On May 24, Monowara Bewa, a 60-year-old woman from Sukhatikhata village in Assam’s border district of Dhubri, was called to the local police station “just to record a statement.” She never returned home.
Now her son, 27-year-old Iunuch Ali, has filed an urgent habeas corpus petition in the Supreme Court of India, alleging that his mother has been unlawfully detained and is at imminent risk of being “pushed back” across the India-Bangladesh border—a move he claims is not just illegal, but a direct violation of multiple Supreme Court orders.
The top court has agreed to hear the matter next week.
Ali states in his petition, accessed by Maktoon, that he went to the Dhubri SP (Border) office the next day, 25 May, and was shown the orders of the Supreme Court to prove that her Civil Appeal is pending. However, the police officials refused to listen to the Petitioner or release his mother.
The petition, filed on May 30, seeks the immediate release of Monowara Bewa, who was declared a foreigner by a Foreigners’ Tribunal (FT) in 2016 but has a pending appeal in the Supreme Court.
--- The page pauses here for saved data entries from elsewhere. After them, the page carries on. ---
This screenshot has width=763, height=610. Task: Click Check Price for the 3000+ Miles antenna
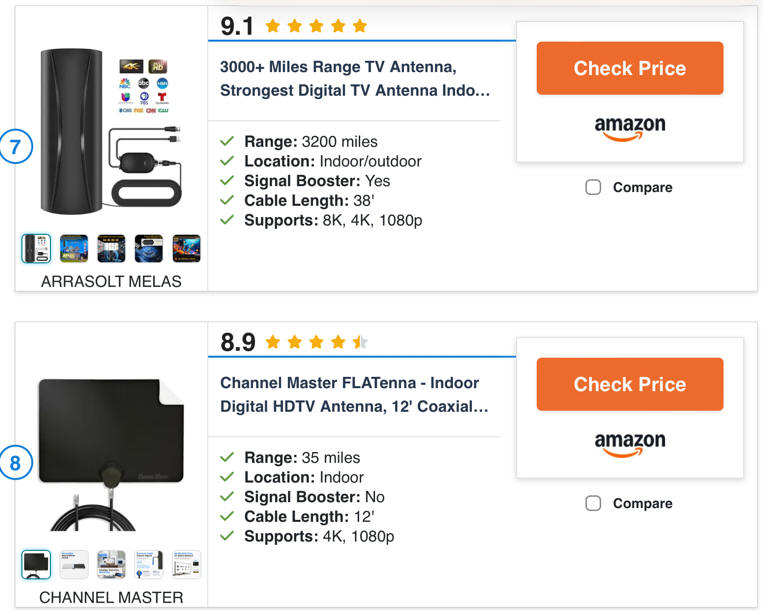point(629,68)
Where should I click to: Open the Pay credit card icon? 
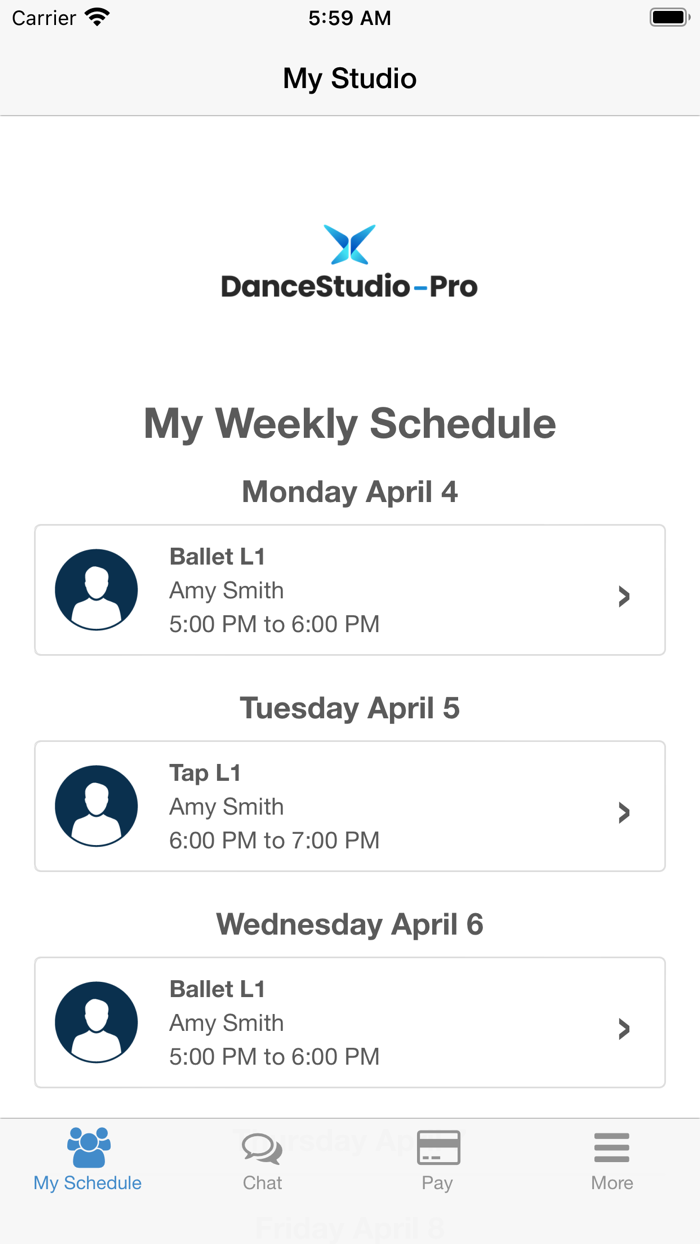tap(437, 1147)
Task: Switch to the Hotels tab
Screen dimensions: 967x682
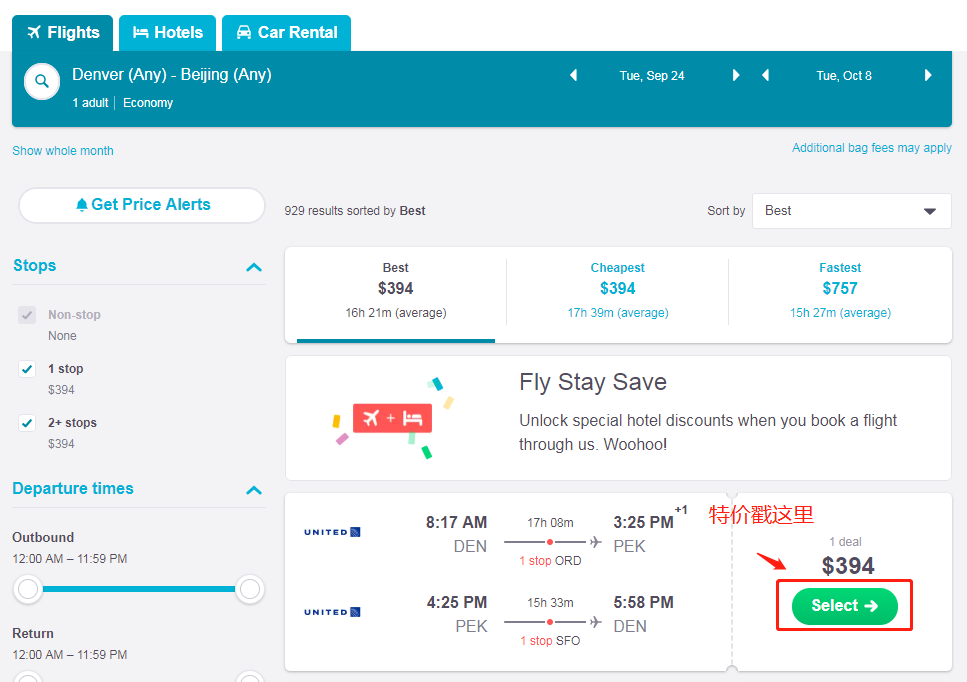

In 2016, a Foreigners Tribunal in Dhubri declared her a foreigner, rejecting the documents she provided to prove her Indian lineage. That decision was upheld by the Gauhati High Court in 2017. But in 2017, the Supreme Court upheld the validity of Certificates issued by the Secretary of the Village Panchayat and granted leave against the order of the Hon’ble Gauhati High Court.
“There is a serious apprehension that the detenue may be subject to an illegal ‘pushback’ operation,” the petition states.
“The police cannot legitimize arrest by calling it as mere interrogation or routine investigation when the detainee has been in their custody since the evening of 24.05.2025, and has not been allowed any access to her family members.”